CIUDAD DE MÉXICO (EFE).— Los problemas humanitarios en México y Centroamérica se encuentran entre lo estructural y lo urgente debido a la violencia persistente en la región, según el Balance Humanitario 2022-2023 del Comité Internacional de la Cruz Roja (CICR) presentado ayer jueves en la capital.
“La violencia es este problema que es complejo, es acumulado y es bastante profundo. No va solamente con las cosas que estamos viviendo, tiene efectos del pasado y efectos hacia el futuro”, dijo en conferencia de prensa Miguel Ramírez González, jefe de operaciones del CICR México.

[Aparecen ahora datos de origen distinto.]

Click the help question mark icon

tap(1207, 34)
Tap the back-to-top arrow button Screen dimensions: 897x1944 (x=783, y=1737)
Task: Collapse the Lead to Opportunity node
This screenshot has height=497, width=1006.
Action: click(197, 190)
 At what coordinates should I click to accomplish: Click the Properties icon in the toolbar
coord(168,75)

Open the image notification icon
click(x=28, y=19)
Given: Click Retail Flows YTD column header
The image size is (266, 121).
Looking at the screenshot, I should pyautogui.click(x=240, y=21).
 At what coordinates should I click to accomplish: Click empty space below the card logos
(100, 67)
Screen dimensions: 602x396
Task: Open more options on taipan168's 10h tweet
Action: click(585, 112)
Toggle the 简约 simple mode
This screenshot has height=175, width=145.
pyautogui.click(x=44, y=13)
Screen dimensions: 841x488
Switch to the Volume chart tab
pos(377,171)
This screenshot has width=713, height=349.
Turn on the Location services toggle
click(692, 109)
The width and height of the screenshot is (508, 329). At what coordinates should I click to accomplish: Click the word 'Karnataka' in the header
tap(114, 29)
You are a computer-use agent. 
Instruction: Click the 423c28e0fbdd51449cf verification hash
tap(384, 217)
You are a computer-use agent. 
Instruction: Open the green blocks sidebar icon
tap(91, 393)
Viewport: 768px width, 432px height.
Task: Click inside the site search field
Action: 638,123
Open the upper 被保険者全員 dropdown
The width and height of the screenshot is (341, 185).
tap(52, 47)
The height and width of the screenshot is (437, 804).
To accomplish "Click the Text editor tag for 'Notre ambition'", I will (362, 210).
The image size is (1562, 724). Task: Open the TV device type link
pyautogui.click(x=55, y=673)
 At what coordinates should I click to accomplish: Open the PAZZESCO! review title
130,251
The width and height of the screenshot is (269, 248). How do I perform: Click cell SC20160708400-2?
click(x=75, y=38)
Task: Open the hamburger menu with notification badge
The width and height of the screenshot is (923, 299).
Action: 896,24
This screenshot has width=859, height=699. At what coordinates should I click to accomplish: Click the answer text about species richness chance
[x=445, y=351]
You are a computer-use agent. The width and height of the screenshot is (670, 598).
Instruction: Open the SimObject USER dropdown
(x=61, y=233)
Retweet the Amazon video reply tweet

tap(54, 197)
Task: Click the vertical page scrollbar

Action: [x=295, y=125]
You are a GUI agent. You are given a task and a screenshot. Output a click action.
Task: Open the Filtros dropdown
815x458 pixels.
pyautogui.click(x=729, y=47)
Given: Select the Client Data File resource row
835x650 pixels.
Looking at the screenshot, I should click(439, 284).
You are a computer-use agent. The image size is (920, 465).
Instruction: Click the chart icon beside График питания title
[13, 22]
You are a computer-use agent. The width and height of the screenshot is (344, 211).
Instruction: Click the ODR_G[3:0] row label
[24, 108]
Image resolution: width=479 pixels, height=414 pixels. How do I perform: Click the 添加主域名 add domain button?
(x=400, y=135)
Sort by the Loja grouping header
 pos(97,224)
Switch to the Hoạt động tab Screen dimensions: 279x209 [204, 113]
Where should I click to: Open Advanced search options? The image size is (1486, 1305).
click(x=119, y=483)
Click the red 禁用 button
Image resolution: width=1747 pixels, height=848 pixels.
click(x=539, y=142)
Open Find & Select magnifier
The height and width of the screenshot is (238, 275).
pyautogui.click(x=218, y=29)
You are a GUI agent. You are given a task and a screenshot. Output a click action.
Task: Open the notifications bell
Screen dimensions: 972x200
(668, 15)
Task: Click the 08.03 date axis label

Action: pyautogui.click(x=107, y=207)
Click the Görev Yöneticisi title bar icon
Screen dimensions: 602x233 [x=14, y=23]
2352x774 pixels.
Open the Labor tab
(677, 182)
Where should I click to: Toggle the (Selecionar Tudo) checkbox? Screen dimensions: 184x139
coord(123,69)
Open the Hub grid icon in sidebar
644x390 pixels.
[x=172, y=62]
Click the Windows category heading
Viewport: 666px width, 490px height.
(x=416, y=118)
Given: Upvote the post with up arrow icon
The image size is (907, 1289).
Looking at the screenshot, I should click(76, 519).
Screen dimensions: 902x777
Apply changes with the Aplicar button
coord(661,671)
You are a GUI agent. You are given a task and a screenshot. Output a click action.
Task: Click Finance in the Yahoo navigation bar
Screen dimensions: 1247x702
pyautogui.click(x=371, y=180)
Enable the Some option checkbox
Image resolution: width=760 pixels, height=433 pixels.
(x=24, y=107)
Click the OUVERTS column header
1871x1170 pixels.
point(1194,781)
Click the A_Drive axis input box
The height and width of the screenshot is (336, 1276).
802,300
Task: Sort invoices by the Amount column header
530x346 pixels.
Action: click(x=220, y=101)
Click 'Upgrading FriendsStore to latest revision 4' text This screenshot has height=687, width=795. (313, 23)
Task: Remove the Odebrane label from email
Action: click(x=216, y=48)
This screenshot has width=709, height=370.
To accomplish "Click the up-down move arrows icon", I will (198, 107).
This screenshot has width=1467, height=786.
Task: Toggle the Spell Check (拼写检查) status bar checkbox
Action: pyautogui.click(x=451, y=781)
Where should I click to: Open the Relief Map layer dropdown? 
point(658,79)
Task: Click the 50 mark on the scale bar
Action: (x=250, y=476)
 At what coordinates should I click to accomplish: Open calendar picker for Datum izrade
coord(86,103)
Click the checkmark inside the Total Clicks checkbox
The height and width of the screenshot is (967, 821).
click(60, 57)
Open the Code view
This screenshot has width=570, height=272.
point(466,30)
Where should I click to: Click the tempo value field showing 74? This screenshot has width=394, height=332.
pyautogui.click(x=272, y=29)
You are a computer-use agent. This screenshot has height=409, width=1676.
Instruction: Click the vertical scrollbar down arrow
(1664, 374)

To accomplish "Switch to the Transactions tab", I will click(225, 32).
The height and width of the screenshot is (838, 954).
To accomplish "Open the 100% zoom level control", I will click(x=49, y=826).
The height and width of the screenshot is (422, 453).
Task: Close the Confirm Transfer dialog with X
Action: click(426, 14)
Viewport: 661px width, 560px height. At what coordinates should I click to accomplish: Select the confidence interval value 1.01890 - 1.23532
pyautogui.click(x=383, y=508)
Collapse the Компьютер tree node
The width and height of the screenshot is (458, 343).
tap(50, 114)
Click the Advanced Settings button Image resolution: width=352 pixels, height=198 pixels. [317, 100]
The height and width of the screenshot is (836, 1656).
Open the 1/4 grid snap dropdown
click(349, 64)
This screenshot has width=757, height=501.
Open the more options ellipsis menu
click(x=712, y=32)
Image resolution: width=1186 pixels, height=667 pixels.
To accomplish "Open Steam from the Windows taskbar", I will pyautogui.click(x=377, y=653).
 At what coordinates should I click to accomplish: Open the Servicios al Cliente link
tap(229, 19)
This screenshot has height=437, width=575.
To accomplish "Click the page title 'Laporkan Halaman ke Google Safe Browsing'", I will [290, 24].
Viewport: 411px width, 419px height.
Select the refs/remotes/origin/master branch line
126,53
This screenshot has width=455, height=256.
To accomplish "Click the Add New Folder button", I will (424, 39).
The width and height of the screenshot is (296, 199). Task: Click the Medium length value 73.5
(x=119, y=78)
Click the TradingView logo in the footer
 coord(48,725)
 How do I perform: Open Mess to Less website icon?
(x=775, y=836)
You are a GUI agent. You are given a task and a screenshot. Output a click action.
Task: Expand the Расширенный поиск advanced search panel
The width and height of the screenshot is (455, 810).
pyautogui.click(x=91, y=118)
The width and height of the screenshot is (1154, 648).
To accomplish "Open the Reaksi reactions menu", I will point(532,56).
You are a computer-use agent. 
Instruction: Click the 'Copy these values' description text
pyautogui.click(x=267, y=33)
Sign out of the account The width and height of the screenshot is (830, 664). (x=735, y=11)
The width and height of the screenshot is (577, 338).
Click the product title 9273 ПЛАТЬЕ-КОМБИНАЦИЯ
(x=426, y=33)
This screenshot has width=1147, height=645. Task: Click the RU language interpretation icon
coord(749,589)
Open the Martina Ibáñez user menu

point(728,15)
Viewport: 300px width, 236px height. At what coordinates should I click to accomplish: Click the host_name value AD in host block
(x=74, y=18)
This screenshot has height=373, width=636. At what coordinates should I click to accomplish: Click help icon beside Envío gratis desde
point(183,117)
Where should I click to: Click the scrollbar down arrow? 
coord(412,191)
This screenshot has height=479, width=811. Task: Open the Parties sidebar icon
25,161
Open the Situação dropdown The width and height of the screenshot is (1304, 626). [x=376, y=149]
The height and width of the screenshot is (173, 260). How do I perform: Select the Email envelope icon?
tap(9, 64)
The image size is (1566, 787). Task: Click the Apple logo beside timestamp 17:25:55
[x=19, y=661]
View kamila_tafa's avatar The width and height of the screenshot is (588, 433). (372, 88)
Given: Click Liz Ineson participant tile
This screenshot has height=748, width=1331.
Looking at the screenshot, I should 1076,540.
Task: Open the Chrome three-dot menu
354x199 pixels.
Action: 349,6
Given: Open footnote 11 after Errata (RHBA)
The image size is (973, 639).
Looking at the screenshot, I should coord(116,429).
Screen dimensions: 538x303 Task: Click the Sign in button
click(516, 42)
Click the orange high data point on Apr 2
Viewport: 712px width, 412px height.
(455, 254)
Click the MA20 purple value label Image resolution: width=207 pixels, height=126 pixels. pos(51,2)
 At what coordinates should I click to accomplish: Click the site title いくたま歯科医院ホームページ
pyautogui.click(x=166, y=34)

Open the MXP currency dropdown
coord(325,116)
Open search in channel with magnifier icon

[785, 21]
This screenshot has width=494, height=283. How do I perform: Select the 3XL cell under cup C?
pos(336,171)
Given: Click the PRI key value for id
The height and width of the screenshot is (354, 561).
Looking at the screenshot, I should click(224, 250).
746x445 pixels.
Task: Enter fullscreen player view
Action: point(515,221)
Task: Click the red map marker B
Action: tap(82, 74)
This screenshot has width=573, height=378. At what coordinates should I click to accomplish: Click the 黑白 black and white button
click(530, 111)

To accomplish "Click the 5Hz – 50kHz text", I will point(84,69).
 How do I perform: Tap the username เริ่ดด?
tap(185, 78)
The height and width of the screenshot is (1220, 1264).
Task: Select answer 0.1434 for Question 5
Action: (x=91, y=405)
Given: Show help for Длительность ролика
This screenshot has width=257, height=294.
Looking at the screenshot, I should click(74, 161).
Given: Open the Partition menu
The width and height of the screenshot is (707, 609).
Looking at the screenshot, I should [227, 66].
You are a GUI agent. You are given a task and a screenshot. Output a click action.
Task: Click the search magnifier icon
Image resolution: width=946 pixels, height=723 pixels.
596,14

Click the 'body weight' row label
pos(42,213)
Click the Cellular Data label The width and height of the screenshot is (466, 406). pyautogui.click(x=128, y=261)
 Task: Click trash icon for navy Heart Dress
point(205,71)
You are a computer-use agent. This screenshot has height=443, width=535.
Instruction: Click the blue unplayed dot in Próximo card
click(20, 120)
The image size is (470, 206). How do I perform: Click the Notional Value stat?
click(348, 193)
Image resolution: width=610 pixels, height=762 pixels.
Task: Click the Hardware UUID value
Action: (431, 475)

El organismo humanitario explicó que el sufrimiento humano asociado con la violencia ha alcanzado magnitudes “profundas y dolorosas”, por lo que es urgente reconocerla, atenderla y prevenirla.
“El dolor de quienes buscan a un ser querido, de las personas que se ven obligadas a abandonar su hogar para salvar su vida y la de su familia, y de las comunidades que no tienen acceso a servicios esenciales es similar al que enfrentan personas en otras partes del mundo afectadas por conflictos armados”, aseguró Olivier Dubois, jefe de la delegación para México y América Central de este organismo.
El CICR aseguró que, de acuerdo con su informe regional, dicha violencia genera consecuencias humanitarias permanentes cuyas víctimas atiende como parte de un engranaje y ante la dificultad de atacar un problema que requiere soluciones de largo plazo.
Migrantes, vulnerados
Las poblaciones que sufren estas consecuencias son varias. Las primeras que destaca el documento son las personas migrantes y desplazadas, a quienes consideran “altamente vulnerables” por tener que enfrentarse a dejar sus países y redes de apoyo y están expuestas a ser víctimas de robos, accidentes e incluso desapariciones.
El CICR realiza acciones como dar información a migrantes, proporcionarles servicios básicos de salud, favorecer la comunicación con sus familias mediante programas o revisar instalaciones migratorias.